Description of the painting by Alexei Savrasov “Sea”
Alexey Savrasov was the son of a wealthy merchant, who actively protested against his son’s drawing classes. Kondraty, the father of the future artist, was selling wool products, and sincerely hoped that his son would continue his work. But little Alexei copied his illustrations from magazines all day with gouache. To Kondraty’s surprise, the boy managed to sell several works on the market – after that, the aspiring artist entered the painting school and paid for his own studies. His easy, detailed landscapes liked and teachers, and critics and willingly bought by collectors. Grand Duchess Maria Nikolaevna, the Tsar’s sister, accidentally seeing the works of young Savrasov, summoned him to her dacha with an order to write several landscapes. After completing the order, she offered him to remain in the future to work in St. Petersburg – but the young man, timid and shy,
The artist received the title
In the heyday of Savrasov’s talent, the landscape genre in Russia was in its infancy; because in many ways he was a pioneer. The artist’s works breathe romanticism and light sadness; Because of this, many contemporaries considered them superficial and subjected to harsh criticism. Nevertheless, the landscape painter has been actively experimenting all his life, looking for the characteristic features inherent in the Russian landscape. Almost all of his works create a feeling of a wide, space apart, the boundless nature, the airiness of the surroundings. “Without air, landscape is not landscape!” – the author wrote. At the same time, in most of the paintings Savrasov tried to inscribe human housing – thus emphasizing the relationship of man with nature. The author’s most famous work, The Rooks Have Arrived, has become an encyclopedic in every respect.
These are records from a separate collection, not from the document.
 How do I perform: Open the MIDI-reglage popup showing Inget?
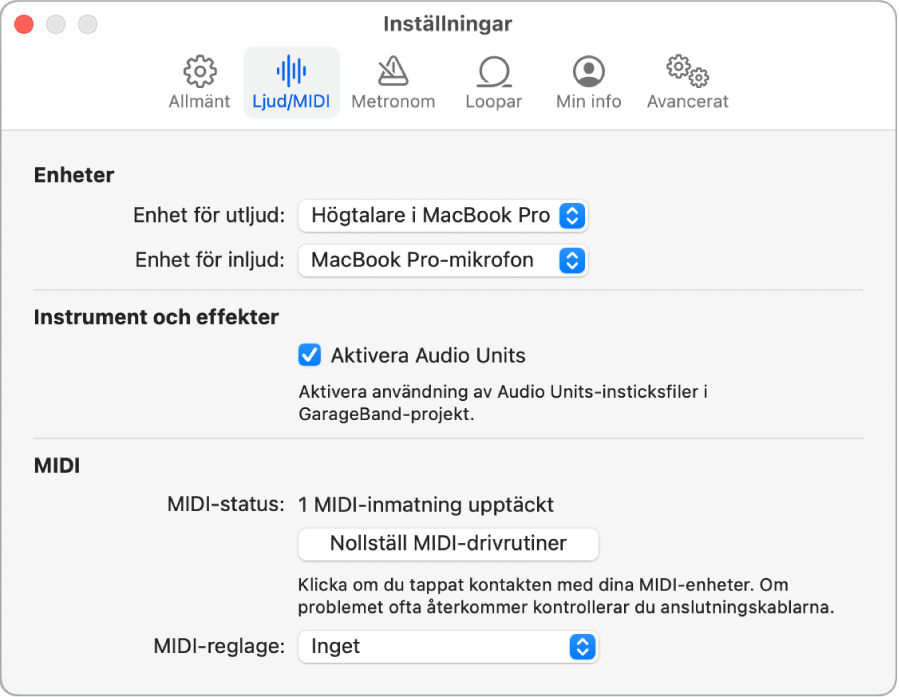tap(447, 646)
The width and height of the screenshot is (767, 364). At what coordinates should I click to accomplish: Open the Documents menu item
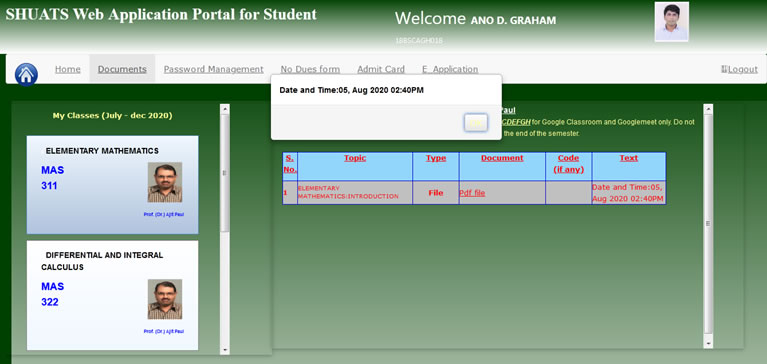point(122,69)
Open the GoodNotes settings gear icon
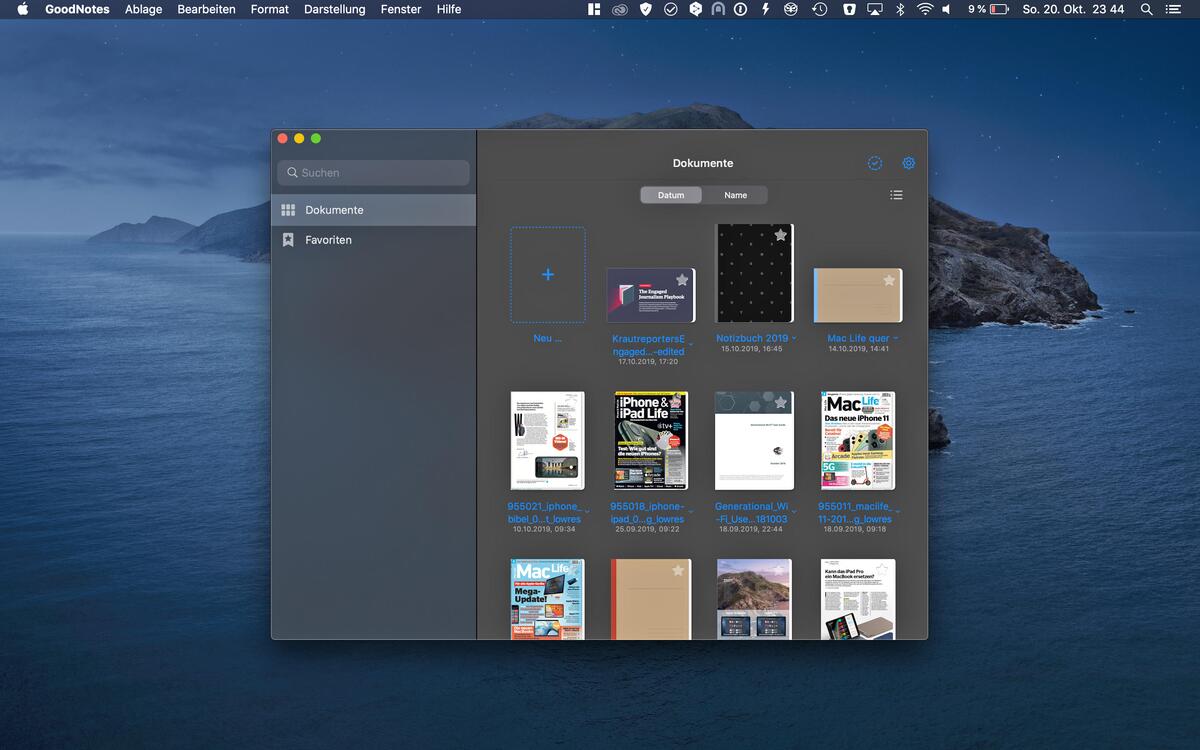The width and height of the screenshot is (1200, 750). 908,162
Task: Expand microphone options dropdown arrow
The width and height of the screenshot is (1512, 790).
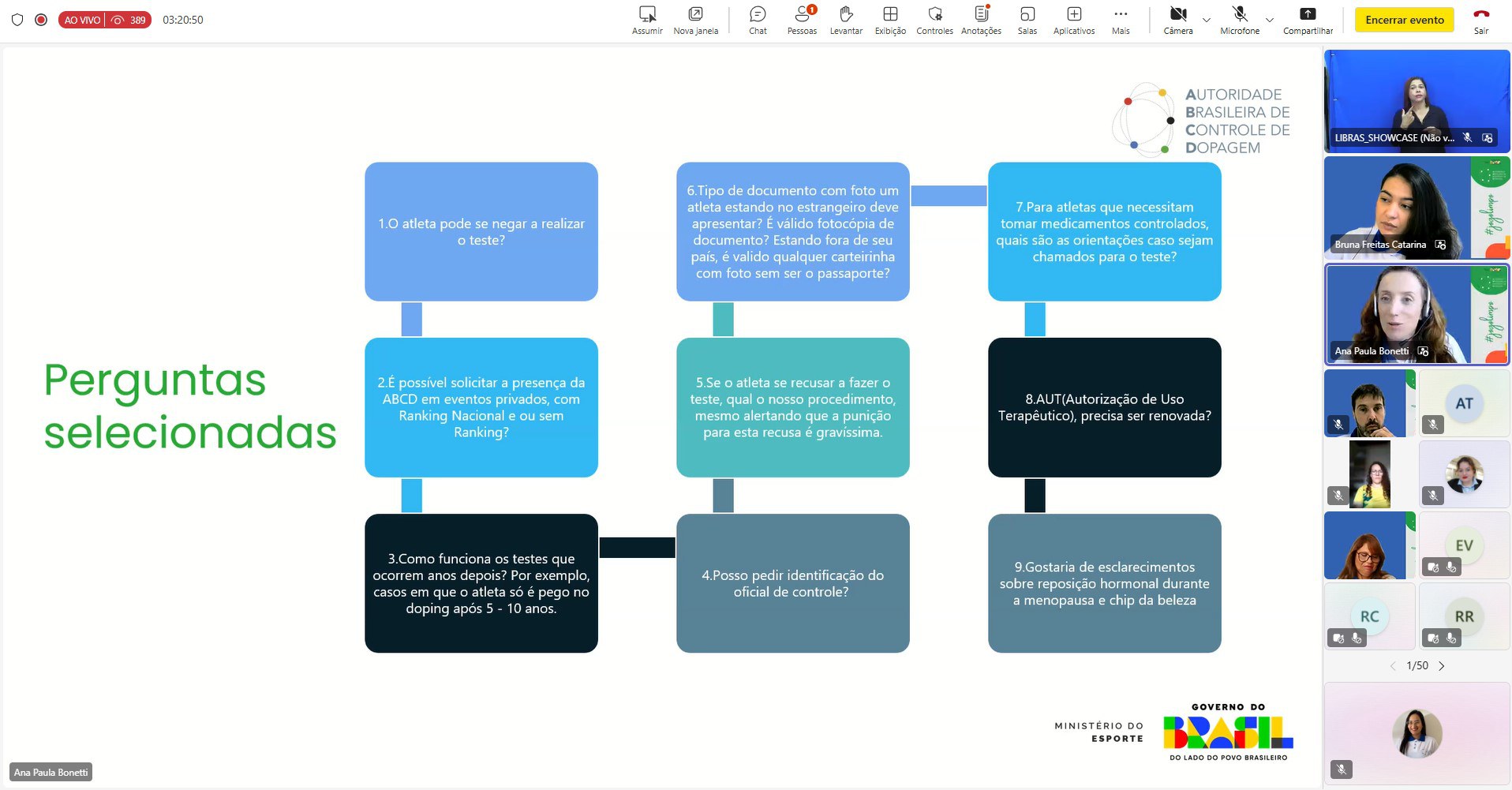Action: click(x=1270, y=20)
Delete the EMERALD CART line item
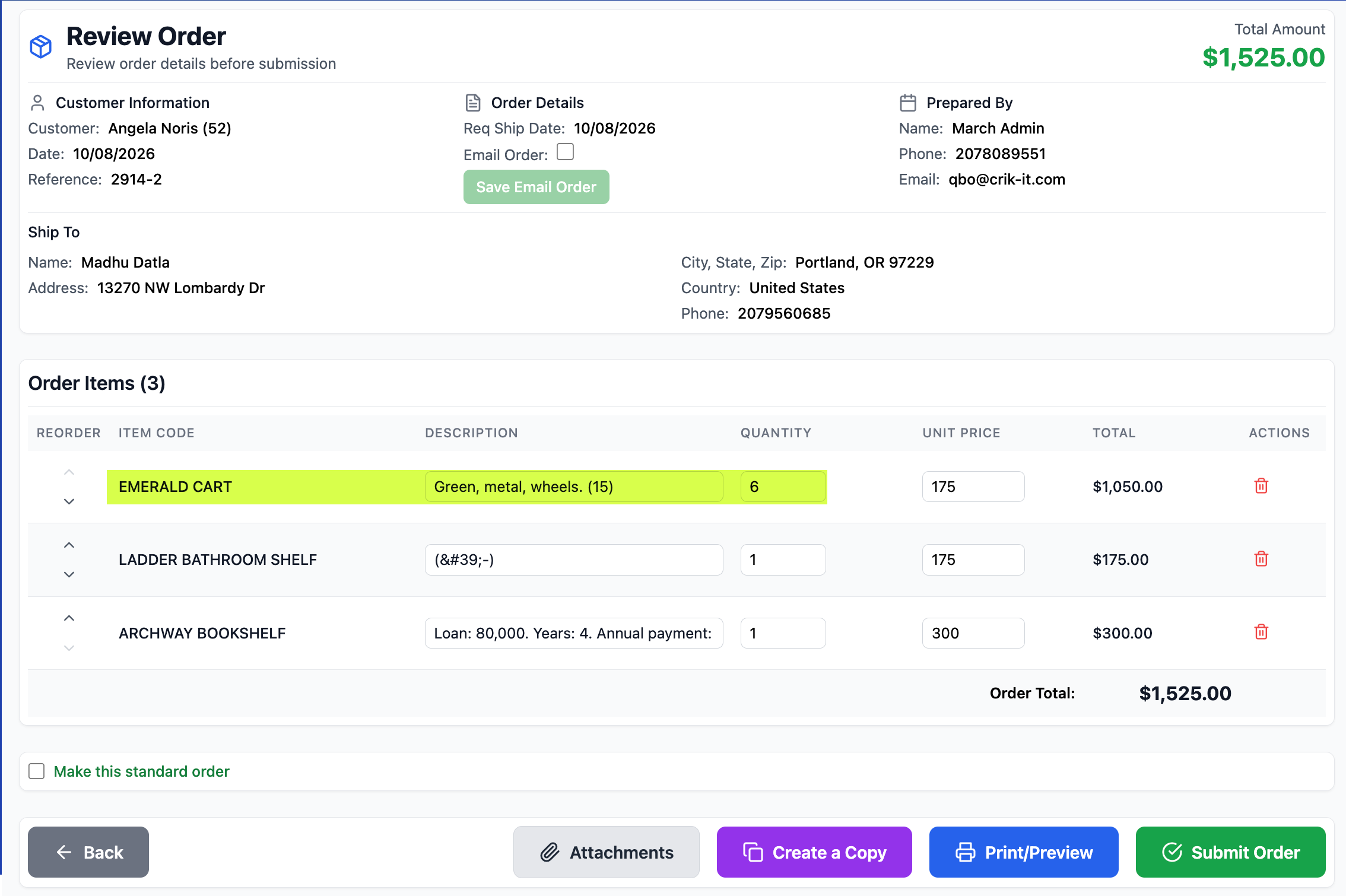 pyautogui.click(x=1261, y=486)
The painting “Sea” has all the characteristic features of the artist. High bright sky occupies almost half the area of the canvas. On the horizon, the sky almost merges with the sea – calm, majestic, written in broad horizontal strokes. The picture is dominated by blue tones with a slight tinge of lilac; the ground in the lower right is written in orange-brown, the dirty white foam beats on the shore. Someone’s uneven traces are visible in the sand, in which salt water stands, waves have thrown some objects on the beach half stuck in coastal mud and mud. On the border of the sea and land there are almost transparent, light masts of fishing boats, as if hovering in silver air. A lone white sail of a tiny boat is reflected in the water, dissolving and disappearing. The sea seems shallow and safe.